• **PROBLEM REQUIREMENTS**: Search the entries for the word "label" and report each line that has it.

═══ ENTRIES SUPPLIED

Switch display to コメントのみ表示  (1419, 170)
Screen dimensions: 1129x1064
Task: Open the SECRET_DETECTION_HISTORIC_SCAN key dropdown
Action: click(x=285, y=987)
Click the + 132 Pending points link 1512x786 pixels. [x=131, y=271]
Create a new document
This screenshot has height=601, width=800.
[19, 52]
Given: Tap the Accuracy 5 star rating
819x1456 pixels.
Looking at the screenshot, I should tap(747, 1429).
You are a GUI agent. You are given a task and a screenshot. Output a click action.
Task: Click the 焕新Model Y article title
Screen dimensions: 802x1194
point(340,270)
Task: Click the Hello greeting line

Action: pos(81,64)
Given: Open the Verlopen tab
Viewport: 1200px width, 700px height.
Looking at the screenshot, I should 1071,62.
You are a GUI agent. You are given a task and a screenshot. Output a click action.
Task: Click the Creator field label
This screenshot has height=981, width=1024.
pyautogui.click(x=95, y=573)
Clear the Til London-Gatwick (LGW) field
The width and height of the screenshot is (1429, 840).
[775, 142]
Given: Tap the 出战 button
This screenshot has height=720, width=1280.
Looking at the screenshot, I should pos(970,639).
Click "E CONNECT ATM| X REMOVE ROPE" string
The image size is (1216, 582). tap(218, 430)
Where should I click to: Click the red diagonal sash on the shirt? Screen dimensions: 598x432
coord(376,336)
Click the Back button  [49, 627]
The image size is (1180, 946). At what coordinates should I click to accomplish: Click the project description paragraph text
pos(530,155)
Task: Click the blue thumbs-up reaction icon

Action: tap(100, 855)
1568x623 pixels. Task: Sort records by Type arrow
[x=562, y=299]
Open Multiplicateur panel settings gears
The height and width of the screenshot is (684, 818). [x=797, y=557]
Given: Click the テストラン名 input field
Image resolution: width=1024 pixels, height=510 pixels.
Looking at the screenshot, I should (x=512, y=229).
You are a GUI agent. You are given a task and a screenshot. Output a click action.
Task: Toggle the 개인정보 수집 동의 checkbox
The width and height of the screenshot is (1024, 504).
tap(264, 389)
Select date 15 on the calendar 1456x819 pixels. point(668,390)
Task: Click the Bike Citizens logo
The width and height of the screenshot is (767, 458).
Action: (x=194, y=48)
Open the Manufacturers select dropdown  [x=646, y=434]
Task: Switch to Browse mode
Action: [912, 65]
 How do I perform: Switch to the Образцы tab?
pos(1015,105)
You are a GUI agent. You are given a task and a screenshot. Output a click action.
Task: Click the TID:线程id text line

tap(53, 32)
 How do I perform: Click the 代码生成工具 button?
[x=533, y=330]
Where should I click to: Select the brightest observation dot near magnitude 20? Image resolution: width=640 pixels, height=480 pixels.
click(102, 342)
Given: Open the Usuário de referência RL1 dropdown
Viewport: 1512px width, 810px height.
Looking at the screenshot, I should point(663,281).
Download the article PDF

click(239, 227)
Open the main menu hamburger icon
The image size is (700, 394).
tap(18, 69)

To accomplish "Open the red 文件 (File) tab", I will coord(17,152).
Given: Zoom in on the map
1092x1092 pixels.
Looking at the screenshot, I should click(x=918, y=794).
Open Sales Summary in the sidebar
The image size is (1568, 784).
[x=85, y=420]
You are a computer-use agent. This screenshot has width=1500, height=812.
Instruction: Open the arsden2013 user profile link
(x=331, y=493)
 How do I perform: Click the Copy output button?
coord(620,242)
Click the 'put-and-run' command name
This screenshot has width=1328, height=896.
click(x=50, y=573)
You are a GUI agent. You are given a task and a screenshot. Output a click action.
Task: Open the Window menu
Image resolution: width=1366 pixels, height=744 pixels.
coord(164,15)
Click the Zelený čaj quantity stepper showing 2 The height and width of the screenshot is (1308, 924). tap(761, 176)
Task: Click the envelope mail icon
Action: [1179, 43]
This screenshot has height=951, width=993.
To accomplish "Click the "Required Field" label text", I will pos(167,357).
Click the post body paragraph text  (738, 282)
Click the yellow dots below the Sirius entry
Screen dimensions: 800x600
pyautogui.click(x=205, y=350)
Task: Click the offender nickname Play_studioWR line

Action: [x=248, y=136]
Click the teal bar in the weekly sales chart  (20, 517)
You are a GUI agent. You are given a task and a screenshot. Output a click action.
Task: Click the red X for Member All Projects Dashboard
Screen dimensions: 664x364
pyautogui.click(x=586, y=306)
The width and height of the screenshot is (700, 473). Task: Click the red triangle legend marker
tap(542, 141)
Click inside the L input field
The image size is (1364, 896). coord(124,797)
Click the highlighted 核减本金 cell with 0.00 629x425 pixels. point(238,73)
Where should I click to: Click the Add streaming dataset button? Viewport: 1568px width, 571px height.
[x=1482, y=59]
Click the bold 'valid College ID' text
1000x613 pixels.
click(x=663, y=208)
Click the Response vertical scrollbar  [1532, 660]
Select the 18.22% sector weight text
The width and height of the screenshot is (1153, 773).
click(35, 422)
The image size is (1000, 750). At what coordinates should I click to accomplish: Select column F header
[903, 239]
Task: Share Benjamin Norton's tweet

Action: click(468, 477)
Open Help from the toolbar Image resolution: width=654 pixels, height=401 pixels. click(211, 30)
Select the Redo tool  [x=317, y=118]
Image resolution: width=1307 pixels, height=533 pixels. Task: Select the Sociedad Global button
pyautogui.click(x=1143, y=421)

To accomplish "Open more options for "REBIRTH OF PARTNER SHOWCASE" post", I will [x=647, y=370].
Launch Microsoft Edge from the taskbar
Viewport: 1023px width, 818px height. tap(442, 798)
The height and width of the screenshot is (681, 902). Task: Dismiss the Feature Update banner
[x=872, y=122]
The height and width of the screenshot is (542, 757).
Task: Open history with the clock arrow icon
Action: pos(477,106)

══════

• **RESULT OF THIS TASK**:
Task: Click the Creator field label
To accomplish "Click the "Required Field" label text", I will pos(167,357).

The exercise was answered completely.